One Look Reverse Dictionary

Someone on Compuserve recommended the One Look Reverse Dictionary.

There are two kinds of reverse dictionary. In this kind, you enter some general phrases to remind you of a specific word.

The díctionary allows you to:

find words from their definition
explore related concepts
create a list of words in a category
answer basic questions (e.g. what is the capital of Vietnam?
solve crossword clues using wildcards

It apparently indexes hundreds of other online reference sites.

I have such a dictionary in print form, dated early 1990s.
Reader’s Digest Reverse Dictionary, 1989, ISBN 0 276 49541 1
Bizarrely, this was ‘translated’ into German:
Der schnelle Weg zum richtigen Wort, ADAD-Verlag, 1992, ISBN 3 87003 473 4

There are also reverse dictionaries that classify words by their endings, so that a group of words ending in ‘erely’ will be together.
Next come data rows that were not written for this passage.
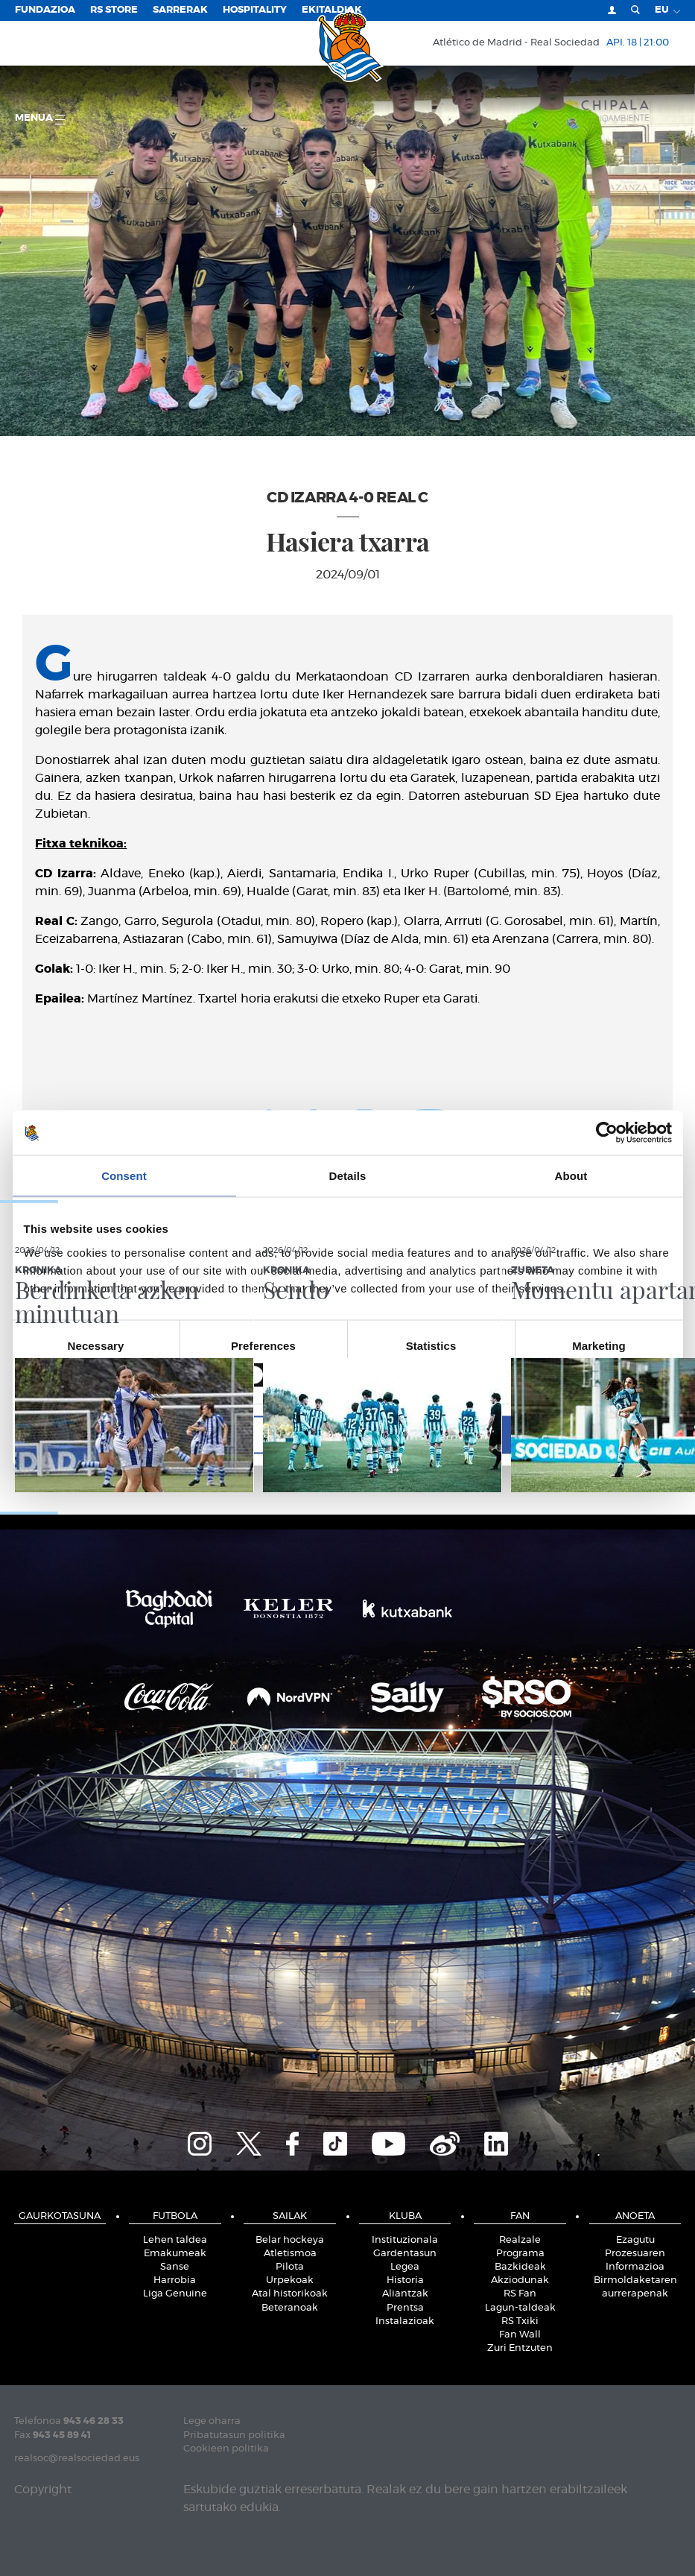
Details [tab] (347, 1175)
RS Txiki (520, 2321)
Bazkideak (520, 2267)
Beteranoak (289, 2308)
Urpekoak (290, 2280)
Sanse (174, 2267)
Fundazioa (45, 10)
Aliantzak (405, 2294)
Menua (40, 118)
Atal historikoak (290, 2294)
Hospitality (255, 10)
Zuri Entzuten (520, 2348)
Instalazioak (404, 2321)
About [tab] (571, 1175)
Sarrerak (180, 10)
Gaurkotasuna (60, 2216)
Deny (130, 1434)
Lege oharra (212, 2421)
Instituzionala (405, 2240)
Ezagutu (635, 2240)
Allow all (565, 1434)
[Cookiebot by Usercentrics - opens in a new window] (607, 1133)
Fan (520, 2216)
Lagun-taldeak (520, 2308)
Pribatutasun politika (234, 2435)
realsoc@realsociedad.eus (76, 2458)
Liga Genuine (175, 2294)
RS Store (114, 10)
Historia (405, 2280)
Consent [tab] (124, 1175)
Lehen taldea (175, 2240)
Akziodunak (520, 2280)
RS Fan (520, 2294)
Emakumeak (175, 2253)
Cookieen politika (226, 2449)
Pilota (290, 2267)
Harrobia (174, 2280)
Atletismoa (290, 2253)
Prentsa (405, 2308)
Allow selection (347, 1434)
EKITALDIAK (332, 10)
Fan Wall (520, 2335)
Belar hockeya (290, 2240)
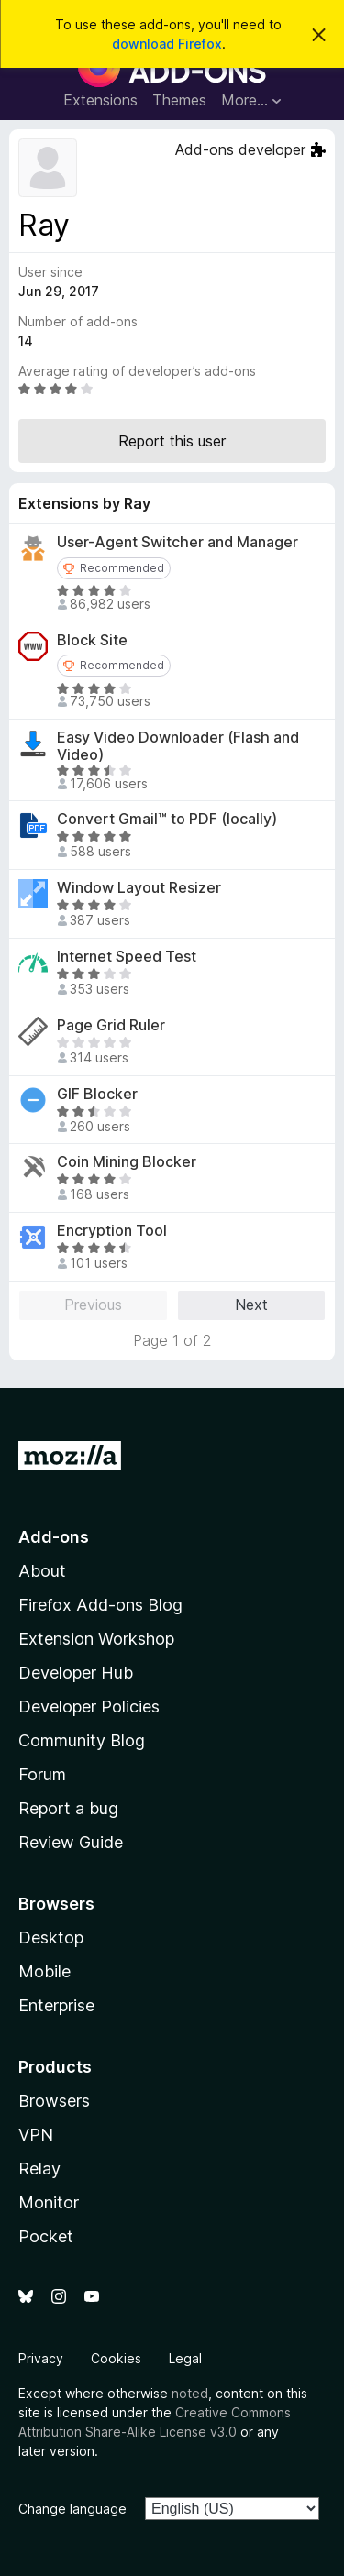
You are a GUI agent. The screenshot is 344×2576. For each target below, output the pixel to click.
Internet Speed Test (126, 956)
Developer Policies (89, 1706)
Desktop (50, 1937)
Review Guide (70, 1842)
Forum (42, 1774)
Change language (72, 2508)
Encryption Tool (112, 1230)
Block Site (92, 640)
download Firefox (167, 43)
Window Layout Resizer (139, 888)
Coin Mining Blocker (126, 1162)
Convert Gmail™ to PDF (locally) (167, 819)
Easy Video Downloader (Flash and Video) (178, 746)
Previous (93, 1304)
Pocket (45, 2236)
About (42, 1570)
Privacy (40, 2358)
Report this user (172, 441)
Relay (39, 2168)
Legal (185, 2358)
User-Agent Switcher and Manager (177, 542)
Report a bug (68, 1808)
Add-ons (53, 1537)
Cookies (116, 2358)
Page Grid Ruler (111, 1025)
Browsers (54, 2100)
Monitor (48, 2202)
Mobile (44, 1971)
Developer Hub (75, 1672)
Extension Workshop (96, 1638)
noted (190, 2393)
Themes (179, 100)
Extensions (100, 100)
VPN (35, 2134)
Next (251, 1304)
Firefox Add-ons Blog (100, 1604)
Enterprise (56, 2005)
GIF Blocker (97, 1094)
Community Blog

Is there one of those online? There must be. All I have is a GDR one, Martin Lehnert’s Rückläufiges Wörterbuch der englischen Gegenwartssprache, VEB Leipzig 1971. The first three words are a, baa, sahaa, and the last buzz, abuzz, fuzz.

LATER NOTE: For those who found this information exciting, I must say I discovered I have already blogged it: my mind must be going.

STILL LATER NOTE: As Abnu points out in the comments (in a discussion as to which of us has not had enough coffee today), the OneLook dictionary can be used to find patterns and thus does the work of a rückläufiges Wörterbuch. Here are the results of a search for *nch.

6 thoughts on “One Look Reverse Dictionary

  1. I must have misunderstood you when you wrote, “There are also reverse dictionaries that classify words by their endings, so that a group of words ending in ‘erely’ will be together.

    Is there one of those online?” It’s very early over here in the colony, and I haven’t yet had my morning coffee, so perhaps my head is a little fuzz*.

  2. These international misunderstandings are inevitable, especially if you haven’t had any coffee. I have had only Nescafé and have only just put the espresso machine on (Livia), and I have cleaned the stairs, as I am lucky enough to live in a part of Germany where no-one minds if you do your communal stair-cleaning on Sunday.

  3. Okay, this is off topic, but it might be of interest to note for you that the problem of computer translations has finally been solved completely and anyone can now get perfect English translations here. (Found at discourse.net).